Certainly not the vast majority. You might argue it's a majority depending on how recent you want to be.
Just a little diversion. Khalistan, the proposed name for the independent Sikh state, translates into "the land of the pure." Pakistan, which would border this new state, also means "the land of the pure". Normally one wouldn't draw conclusions from the names of countries. Names are often long established and their original meanings have no significance in modern language. But, Pakistan and Khalistan are recent fabrications with no historic basis. Calling your state "the land of pure" is significant.
Pakistan has no reason to exist other than for the sectarian prejudice of Indian Muslims who wanted their own "pure" Islamic state. Pakistan is not a "nation" in the old sense of the word. It is distinguished from India only in its religious homogeneity.
Khalistan would essentially be the same thing.
I don't know about you, but red flags go up for me when I hear of states (or proposed states) calling for religious division and "purity."

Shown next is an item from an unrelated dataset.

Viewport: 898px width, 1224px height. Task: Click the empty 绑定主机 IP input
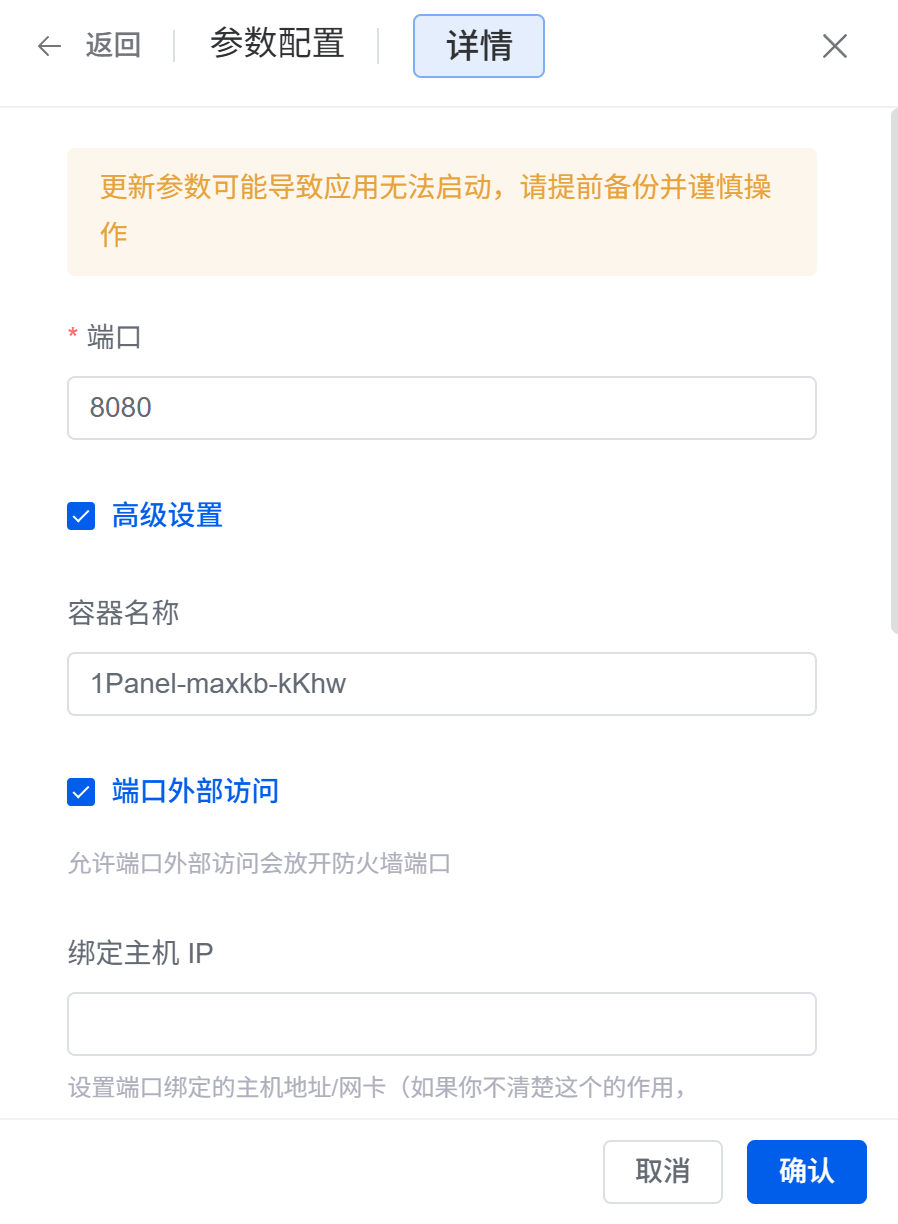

Tying this back to the topic, India is perhaps one of the most multicultural countries in the world (third largest Muslim population in the world by the way). In its very short history as a modern independent state, it has experienced its share of problems, sectarian and state violence, but it is becoming more stable, is an emerging economic powerhouse and remains the largest functioning democracy in the world. It's wayward sister, the "pure" Islamic Republic of Pakistan, on the other hand, has experienced no where near the same kind of stability. It has waffled between a democracy and military dictatorship throughout its history. Its current democratic compromise is tenuous at best. Sectarian violence (suggesting division) would be a strange thing to call the faith-based terrorism it experiences, as the country is religiously uniform (almost); and yet there it is.

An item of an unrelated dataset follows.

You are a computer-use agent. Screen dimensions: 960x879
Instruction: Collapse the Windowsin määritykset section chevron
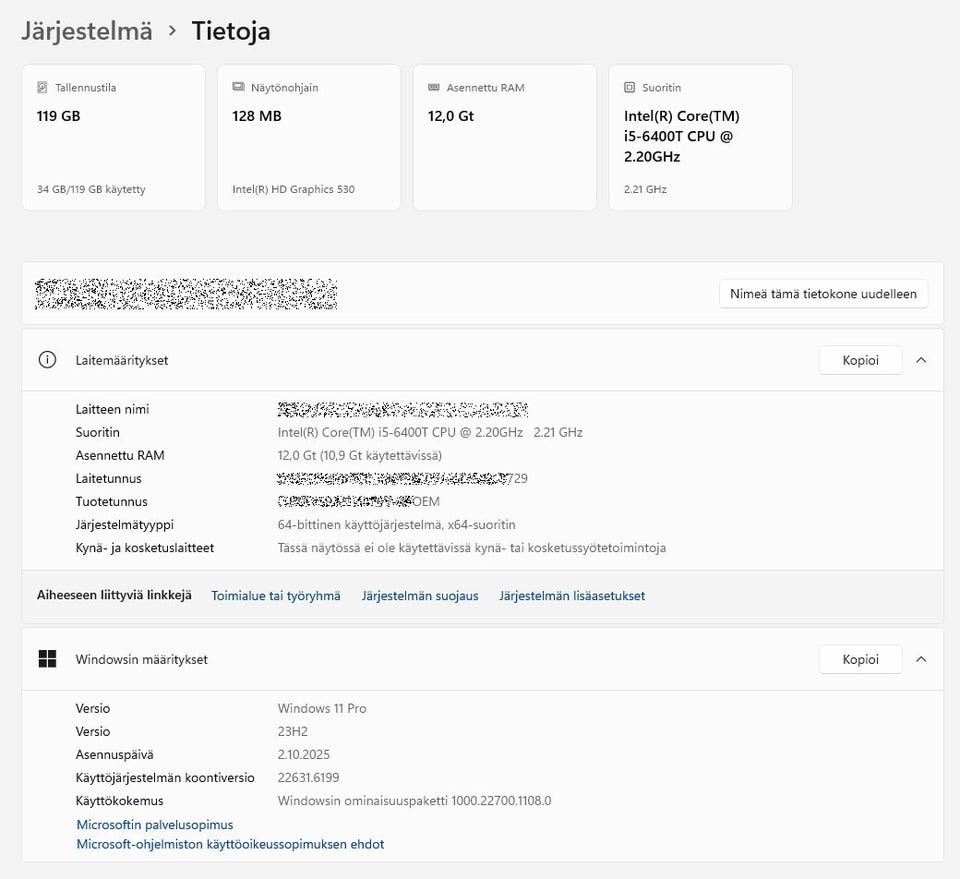921,659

Of course, one could easily point to other examples of where multiculturalism has failed in some states, but it does work in others. I'm against multiculturalism as an official government policy. I don't believe culture is within the competency of the state. But while multiculturalism shouldn't be policy, on the ground in Canada it is a fact. Some parts of Canada, not so much, but where I live there is no denying that multiple cultures exist. Monoculturalism, or "purity" as Indian Muslim nationalists and Sikh nationalists want to call it, has its problems just as multiculturalism has. But ask yourself, the violence in the former Yugoslavia was made possible by the fact that ethnic and religious groups lived side by side in a single coercive state which suddenly fell apart, but what caused the violence to break out? Did they kill each other over dreams of a multicultural Yugoslavia or did they kill each other because they dreamed of a homogeneous state?
You can say multiculturalism doesn't work if you want, but it is not
for multiculturalism we have sectarian and nationalist violence. It's monoculturalism, "purity", what many of you advocate, that is the excuse for violence.